Using the Inauguration
Armin added that the worm automatically generates hundreds of domain names to fool any tracking, but only one is the real site that downloads the malicious instruction set.
"It also enables replication via USB sticks and across office networks," Armin said. "It appears to be especially timed to take advantage of the holidays and lack of IT staff around."
Is there any help for victims of the Conficker? Some, according to security specialists.
One is to watch out for fake Barack Obama sites, according to F-Secure's blog. The company is seeing spam trying to use the presidential inauguration as a way to push spam and the Downadup-related activity.
E-mails have been sent around the world suggesting users follow links to Obama Web sites. Some fake Web sites that produce malware are store.greatobamaguide.com, store.superobamadirect.com and superobamaonline.com.
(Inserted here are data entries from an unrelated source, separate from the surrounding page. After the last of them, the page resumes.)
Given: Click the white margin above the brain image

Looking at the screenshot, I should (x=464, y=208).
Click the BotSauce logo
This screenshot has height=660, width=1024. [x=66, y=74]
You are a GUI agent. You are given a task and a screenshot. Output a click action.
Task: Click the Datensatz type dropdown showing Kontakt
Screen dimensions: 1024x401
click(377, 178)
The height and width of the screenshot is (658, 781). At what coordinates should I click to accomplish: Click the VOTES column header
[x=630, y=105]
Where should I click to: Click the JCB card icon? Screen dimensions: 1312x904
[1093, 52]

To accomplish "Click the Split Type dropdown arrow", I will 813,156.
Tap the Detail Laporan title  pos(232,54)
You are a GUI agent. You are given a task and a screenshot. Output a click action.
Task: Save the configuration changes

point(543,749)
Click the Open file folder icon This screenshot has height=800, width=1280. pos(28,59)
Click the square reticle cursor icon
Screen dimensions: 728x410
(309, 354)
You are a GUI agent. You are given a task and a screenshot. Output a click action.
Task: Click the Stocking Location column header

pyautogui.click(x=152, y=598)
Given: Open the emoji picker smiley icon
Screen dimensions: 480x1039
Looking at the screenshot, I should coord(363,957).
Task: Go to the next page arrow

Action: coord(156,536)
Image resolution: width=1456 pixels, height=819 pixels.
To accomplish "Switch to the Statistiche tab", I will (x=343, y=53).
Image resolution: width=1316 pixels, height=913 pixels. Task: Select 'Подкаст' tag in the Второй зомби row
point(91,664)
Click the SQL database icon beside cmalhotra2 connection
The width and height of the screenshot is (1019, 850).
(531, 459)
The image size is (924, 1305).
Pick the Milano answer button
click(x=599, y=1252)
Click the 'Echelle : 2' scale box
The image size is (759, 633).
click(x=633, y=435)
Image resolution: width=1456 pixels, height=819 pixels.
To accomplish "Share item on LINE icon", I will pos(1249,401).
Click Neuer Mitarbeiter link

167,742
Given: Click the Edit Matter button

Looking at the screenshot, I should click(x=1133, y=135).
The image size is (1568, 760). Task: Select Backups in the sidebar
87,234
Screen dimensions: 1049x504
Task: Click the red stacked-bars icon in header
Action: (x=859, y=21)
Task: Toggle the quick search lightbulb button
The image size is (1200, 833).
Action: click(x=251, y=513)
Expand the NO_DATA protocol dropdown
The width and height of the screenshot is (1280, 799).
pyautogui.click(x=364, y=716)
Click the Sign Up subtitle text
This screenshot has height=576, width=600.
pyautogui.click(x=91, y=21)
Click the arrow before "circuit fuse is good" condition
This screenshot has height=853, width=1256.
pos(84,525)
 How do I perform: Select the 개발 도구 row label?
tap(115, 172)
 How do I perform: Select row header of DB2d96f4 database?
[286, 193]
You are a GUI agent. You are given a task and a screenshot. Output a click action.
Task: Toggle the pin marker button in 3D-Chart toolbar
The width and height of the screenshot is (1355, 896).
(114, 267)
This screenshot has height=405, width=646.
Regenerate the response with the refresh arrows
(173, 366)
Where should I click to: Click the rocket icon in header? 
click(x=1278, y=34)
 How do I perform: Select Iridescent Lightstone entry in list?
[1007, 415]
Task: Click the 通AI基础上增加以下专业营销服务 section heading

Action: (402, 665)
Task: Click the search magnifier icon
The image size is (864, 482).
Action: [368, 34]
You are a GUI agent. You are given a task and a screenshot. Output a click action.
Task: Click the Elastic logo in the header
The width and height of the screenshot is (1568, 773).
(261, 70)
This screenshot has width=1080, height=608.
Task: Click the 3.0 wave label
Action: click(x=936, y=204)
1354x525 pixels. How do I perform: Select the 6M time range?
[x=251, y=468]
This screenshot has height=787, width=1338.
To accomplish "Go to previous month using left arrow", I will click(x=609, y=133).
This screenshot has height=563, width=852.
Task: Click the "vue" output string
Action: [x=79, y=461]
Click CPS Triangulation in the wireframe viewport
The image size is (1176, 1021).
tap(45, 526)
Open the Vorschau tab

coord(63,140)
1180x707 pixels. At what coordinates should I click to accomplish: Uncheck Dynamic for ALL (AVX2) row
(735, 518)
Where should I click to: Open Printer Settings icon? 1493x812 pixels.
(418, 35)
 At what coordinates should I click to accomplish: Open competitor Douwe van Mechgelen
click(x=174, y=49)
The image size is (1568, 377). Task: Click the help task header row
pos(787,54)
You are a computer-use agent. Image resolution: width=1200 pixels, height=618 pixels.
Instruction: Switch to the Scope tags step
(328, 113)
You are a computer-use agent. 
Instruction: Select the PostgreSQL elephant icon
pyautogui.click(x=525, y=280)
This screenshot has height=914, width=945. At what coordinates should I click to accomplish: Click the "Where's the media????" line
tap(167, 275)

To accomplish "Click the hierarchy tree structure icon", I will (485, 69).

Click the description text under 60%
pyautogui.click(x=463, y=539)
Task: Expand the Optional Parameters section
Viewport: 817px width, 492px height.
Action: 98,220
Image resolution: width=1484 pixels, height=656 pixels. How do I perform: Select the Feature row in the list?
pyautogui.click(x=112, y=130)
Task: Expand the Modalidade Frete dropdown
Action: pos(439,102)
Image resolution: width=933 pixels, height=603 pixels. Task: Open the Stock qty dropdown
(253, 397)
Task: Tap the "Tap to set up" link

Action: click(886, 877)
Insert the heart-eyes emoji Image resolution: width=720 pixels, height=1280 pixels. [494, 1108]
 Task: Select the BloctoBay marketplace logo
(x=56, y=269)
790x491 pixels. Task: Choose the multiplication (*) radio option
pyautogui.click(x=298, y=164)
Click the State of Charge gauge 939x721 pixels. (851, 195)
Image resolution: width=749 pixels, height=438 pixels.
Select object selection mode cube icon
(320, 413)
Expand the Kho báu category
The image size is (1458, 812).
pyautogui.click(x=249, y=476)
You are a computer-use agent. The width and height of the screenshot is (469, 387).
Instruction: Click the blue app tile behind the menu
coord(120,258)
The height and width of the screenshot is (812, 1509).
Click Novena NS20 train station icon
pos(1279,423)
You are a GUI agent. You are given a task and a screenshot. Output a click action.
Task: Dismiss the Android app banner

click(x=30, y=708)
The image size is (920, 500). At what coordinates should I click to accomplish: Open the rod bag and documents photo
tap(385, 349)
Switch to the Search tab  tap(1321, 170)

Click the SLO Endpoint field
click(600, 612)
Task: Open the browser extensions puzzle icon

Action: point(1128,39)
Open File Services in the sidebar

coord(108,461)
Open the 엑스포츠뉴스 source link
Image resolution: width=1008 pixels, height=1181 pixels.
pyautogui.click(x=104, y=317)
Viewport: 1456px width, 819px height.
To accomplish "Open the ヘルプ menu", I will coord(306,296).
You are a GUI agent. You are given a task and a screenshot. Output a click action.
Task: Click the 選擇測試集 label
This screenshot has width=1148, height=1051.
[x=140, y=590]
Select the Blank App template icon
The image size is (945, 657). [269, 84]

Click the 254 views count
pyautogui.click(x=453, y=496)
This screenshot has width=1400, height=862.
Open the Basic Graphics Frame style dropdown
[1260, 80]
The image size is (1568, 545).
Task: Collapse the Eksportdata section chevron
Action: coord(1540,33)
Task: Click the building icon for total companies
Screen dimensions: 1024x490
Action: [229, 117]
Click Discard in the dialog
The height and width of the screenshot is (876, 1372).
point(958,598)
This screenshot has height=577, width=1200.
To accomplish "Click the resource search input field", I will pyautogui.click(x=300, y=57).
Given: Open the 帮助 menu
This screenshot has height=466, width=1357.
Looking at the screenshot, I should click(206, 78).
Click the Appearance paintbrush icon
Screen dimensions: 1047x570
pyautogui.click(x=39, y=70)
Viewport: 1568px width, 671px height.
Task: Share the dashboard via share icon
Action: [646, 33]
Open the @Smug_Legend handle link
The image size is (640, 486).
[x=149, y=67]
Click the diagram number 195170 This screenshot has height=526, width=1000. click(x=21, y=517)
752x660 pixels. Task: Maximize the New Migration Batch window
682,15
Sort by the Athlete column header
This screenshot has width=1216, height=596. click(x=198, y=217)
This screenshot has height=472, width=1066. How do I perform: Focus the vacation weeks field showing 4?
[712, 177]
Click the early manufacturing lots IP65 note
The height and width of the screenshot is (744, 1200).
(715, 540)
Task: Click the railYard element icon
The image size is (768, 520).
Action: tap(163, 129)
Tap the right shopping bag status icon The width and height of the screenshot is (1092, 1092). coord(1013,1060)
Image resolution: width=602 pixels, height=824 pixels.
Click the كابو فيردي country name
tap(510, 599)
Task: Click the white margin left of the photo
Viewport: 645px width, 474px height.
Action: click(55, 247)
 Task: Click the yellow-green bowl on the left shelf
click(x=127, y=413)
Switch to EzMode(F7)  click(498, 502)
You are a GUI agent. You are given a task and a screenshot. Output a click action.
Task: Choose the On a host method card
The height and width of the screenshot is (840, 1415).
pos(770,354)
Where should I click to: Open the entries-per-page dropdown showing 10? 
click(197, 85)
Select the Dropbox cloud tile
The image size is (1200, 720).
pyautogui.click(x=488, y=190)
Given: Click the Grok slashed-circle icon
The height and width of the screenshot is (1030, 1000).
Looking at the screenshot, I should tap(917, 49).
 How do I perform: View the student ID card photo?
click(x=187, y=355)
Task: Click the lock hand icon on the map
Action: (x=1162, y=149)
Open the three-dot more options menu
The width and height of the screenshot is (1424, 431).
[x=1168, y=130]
And there are many more, according to F-Secure.
F-Secure has also posted the registered countries for the IP addresses causing harm and they include China, Brazil, Russia, India, the Ukraine, Italy, Thailand, Taiwan and Kazakhstan, to name a few. Most, however, originate in China, Brazil and Russia.
"The main fake Web site was superobamaonline.com, which has now been taken offline; however more are likely to appear," Armin said. "It shows registration via XIN NET Technology Corp. of China; however, this domain registrar has been primarily used by Russian cybercriminals."
"Essentially these fake Web sites are a 'fast-flux' botnet hosted around the globe, and the links via spam e-mail point to a file called speech.exe, which is a Waladec malware variant," he added.
Protecting and Avoiding
Updating your PC has never been more valuable than now, according Armin, who said consumers need the latest operating-system updates and patches.
As always, PC users and businesses also need to be sure to update antivirus software.
"Microsoft has patches. However the ongoing problem resides where many PCs do not have the latest MS patches, i.e. MS patch MS08-067, and estimates vary from one to nine million PCs infected worldwide," Armin said.